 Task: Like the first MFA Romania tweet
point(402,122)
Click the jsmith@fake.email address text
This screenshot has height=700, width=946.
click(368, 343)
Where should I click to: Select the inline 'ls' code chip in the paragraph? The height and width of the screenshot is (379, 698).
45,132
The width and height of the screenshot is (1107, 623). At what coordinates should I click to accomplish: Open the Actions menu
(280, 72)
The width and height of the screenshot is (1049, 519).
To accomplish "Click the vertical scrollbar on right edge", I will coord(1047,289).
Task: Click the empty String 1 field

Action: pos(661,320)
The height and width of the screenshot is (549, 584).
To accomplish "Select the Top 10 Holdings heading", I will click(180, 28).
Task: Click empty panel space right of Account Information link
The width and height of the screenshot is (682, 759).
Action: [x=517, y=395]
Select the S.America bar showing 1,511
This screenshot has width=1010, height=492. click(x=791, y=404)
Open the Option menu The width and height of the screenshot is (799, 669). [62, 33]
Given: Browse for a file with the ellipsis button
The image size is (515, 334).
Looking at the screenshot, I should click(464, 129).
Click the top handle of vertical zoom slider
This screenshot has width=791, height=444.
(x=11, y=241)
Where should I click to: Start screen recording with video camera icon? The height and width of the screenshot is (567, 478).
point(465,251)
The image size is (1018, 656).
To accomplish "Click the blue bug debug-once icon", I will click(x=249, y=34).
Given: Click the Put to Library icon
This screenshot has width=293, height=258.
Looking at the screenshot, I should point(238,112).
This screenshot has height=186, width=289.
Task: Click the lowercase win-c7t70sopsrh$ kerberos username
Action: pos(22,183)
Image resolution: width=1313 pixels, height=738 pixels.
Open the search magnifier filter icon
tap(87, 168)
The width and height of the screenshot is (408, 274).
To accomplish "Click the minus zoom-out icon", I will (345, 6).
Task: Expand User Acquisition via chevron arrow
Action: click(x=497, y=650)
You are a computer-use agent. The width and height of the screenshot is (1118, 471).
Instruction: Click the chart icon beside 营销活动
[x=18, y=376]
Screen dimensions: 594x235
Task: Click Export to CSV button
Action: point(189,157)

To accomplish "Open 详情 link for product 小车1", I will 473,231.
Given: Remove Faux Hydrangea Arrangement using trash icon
--
:: YOUR GOAL ::
Copy verbatim, from the listing above, each line from the one containing "This screenshot has width=293, height=258." down to the one containing "You are a computer-use", inclusive.

:: ANSWER SECTION ::
This screenshot has width=293, height=258.
Looking at the screenshot, I should point(238,112).
This screenshot has height=186, width=289.
Task: Click the lowercase win-c7t70sopsrh$ kerberos username
Action: pos(22,183)
Image resolution: width=1313 pixels, height=738 pixels.
Open the search magnifier filter icon
tap(87, 168)
The width and height of the screenshot is (408, 274).
To accomplish "Click the minus zoom-out icon", I will (345, 6).
Task: Expand User Acquisition via chevron arrow
Action: click(x=497, y=650)
You are a computer-use agent. The width and height of the screenshot is (1118, 471).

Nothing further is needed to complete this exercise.